Geht es um den Fachkräftemangel, ist auch die Rot-Weiß-Rot-Karte nicht weit. Praktisch seit ihrem Bestehen wird die Zuwanderung qualifizierter Arbeitskräfte von jeder Regierung debattiert, zahlreiche Reformen wurden angekündigt, viele auch durchgeführt. Und dennoch: Das Erfolgsmodell, als das sie angepriesen wurde, ist sie immer noch nicht – auch wenn zuletzt mehr Aufenthaltsbewilligungen ausgestellt wurden.

An Ambitionen fehlt es nicht: Erst am Montag betonte Arbeits- und Wirtschaftsminister Martin Kocher (ÖVP) einmal mehr, er wolle bis 2027 rund 16.000 Karten ausstellen. Ein Ziel, das einer Verdoppelung des aktuellen Niveaus entspricht. Dafür soll etwa die Verfahrensdauer halbiert werden, ohne dabei Prüfungsstandards zu untergraben. Aber kann das ausreichen?

Dafür lohnt ein Blick in die jüngste Reform vom Herbst 2022. Nach Jahren stagnierender und zeitweise rückläufiger Bewilligungszahlen – mit Ausnahme von 2019 – erhöhten sich die Ausstellungen erheblich. Im Vergleich zu 2021 hat sich die Zahl der ausgestellten Karten auf rund 8.000 Stück fast verdoppelt. Teile der damaligen Reform waren etwa digitalisierte Zulassungsverfahren, eine Ausweitung der Stammsaisonierregelung im Tourismus sowie ein aktualisiertes Punktesystem für Fachkräfte in Mangelberufen.

"AMS ist strenger geworden"

Gänzlich von Erfolg gekrönt ist die seinerzeit groß angekündigte Reform aber nicht. Hört man sich um, herrscht vielerorts immer noch eine kritische Stimmung. Zwar seien allen voran Kriterien für anrechenbare Sprachkenntnisse erleichtert worden, was vor allem Arbeitskräfte aus dem ehemaligen Jugoslawien betreffe, das Hauptproblem bleibe aber bestehen, sagt etwa der Wiener Rechtsanwalt Alexander Raidl.

Die Bewilligung der nötigen Punkte durch das AMS sei sehr streng und bürokratisch. "Ich habe das Gefühl, das AMS ist im Hinblick auf die Berufsqualifikationen sogar strenger geworden", sagt der Rechtsanwalt mit Fokus auf Einwanderung, Staatsbürgerschaft und Arbeitsrecht. Auch ein Beispiel hat er parat: Aktuell kämpft er um einen positiven Bescheid für einen türkischen Friseur, der in der Steiermark tätig werden möchte. Dort gilt die Tätigkeit als regionaler Mangelberuf; Raidls Klient selbst hat in der Türkei eine Friseurausbildung samt Meisterprüfung absolviert, sogar einen eigenen Salon geführt.

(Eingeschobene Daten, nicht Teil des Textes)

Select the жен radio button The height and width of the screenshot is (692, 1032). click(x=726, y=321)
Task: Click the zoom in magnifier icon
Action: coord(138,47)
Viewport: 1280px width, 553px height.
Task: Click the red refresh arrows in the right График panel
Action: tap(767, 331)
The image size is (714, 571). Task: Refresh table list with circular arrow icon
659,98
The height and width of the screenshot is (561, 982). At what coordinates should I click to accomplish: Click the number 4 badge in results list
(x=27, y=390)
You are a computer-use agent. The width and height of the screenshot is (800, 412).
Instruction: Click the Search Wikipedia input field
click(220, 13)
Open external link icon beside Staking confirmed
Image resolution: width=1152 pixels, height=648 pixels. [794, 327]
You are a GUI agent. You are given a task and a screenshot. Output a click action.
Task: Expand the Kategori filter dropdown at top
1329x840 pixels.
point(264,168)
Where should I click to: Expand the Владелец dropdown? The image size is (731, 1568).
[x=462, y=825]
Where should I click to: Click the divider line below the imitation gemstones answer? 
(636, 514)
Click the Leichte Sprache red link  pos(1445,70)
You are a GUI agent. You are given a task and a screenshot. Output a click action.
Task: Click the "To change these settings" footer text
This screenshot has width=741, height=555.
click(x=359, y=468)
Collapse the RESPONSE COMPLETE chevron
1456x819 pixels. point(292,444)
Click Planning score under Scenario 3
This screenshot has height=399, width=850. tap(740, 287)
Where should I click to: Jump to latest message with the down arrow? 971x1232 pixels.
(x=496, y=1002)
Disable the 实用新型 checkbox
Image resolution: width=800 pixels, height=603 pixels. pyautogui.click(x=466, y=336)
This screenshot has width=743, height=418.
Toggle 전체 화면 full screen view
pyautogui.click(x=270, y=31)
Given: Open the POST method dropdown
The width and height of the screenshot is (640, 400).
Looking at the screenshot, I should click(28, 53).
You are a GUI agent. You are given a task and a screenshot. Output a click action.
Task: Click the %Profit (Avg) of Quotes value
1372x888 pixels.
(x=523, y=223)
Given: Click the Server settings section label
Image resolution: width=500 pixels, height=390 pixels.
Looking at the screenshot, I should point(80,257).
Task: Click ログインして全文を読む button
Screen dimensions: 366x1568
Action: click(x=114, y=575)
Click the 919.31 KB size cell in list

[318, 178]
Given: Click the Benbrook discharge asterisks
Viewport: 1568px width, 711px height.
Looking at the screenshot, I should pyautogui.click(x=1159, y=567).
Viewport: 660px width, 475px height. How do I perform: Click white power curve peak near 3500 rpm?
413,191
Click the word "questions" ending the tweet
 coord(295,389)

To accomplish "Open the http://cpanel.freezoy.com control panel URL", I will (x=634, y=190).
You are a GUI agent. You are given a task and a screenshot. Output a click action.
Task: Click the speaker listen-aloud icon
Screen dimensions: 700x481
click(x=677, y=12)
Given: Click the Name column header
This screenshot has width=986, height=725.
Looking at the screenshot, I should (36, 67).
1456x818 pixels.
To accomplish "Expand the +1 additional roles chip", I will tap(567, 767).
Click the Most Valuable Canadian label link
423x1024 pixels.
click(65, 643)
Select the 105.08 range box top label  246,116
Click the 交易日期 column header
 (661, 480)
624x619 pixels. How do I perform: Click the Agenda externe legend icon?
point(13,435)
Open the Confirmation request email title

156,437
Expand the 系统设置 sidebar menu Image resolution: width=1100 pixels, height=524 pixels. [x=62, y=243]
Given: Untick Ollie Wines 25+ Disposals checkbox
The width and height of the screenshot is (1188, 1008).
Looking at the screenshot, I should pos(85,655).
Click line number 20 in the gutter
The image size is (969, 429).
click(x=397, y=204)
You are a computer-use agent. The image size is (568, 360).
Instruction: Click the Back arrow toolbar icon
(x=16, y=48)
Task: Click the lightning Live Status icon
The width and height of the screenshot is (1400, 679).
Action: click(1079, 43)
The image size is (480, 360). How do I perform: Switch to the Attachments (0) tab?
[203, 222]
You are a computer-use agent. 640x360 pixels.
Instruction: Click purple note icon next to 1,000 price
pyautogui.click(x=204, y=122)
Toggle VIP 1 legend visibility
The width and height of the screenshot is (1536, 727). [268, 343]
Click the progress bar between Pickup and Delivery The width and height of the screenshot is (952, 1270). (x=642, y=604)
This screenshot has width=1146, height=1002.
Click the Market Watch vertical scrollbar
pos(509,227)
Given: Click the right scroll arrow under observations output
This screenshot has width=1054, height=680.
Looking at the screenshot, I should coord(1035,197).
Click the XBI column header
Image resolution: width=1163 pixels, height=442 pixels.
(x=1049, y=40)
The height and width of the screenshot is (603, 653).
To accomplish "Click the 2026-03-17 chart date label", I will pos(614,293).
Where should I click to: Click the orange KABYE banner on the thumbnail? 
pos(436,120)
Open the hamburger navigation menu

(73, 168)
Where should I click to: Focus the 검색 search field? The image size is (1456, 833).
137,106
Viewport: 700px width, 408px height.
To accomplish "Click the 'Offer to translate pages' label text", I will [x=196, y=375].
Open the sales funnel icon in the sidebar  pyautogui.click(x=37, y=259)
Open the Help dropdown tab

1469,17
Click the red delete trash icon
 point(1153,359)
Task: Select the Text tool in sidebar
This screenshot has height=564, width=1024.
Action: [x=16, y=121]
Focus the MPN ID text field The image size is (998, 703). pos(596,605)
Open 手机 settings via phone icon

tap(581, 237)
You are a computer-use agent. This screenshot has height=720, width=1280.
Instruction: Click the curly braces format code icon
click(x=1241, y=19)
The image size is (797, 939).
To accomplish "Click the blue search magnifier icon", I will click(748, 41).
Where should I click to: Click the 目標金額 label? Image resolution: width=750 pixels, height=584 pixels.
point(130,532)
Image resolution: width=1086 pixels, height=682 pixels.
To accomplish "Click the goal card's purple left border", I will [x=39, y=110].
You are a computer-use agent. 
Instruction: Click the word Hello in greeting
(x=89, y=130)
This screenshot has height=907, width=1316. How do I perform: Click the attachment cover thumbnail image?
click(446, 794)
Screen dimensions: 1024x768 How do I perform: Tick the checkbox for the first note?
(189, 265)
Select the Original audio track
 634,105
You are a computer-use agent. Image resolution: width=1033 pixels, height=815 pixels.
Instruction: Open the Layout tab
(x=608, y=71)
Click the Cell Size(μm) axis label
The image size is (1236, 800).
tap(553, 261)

Die nötige Schwelle von 55 Punkten konnte er jedoch nicht erreichen, das AMS lehnte den Antrag ab. Auch das Bundesverwaltungsgericht berief sich auf die nötige Gleichwertigkeit der Berufsausbildung. Doch genau darin liege das Problem, sagt Raidl. "Was die Gesetzgebung nicht beachtet, ist, dass in kaum einem Land der Welt eine vergleichbare duale Ausbildung wie in Österreich existiert."

Keine konkreten Maßnahmen

Durch die starke Gewichtung einer gleichwertigen Ausbildung – sie macht mit 30 Punkten ein Drittel der Höchstpunktezahl aus – sei sie für nicht wenige Antragsteller eine beträchtliche Hürde. Noch dazu, weil es keine Abstufungen im Punktesystem gibt. "Entweder habe ich die Ausbildung und bekomme die vollen 30 Punkte; oder ich erhalte eben gar keine – da gibt es nichts dazwischen."

Neben einer sinnvollen Abstufung spricht er sich daher für einheitliche Regeln für die Anerkennung von absolvierten Ausbildungen in zuzugsstarken Drittstaaten aus. "Damit wüsste das AMS genau, was die jeweilige Ausbildung im Herkunftsland wert ist, ohne dass detaillierte Nachweise von zum Teil Jahrzehnte zurückliegenden Ausbildungen vorgelegt werden müssen", erklärt Raidl. Derartige Vereinbarungen könne man etwa mit Ländern wie der Türkei, Indien oder den Philippinen andenken – der bürokratische Aufwand würde sich dadurch sowohl für das AMS als auch für die Antragsteller deutlich verringern.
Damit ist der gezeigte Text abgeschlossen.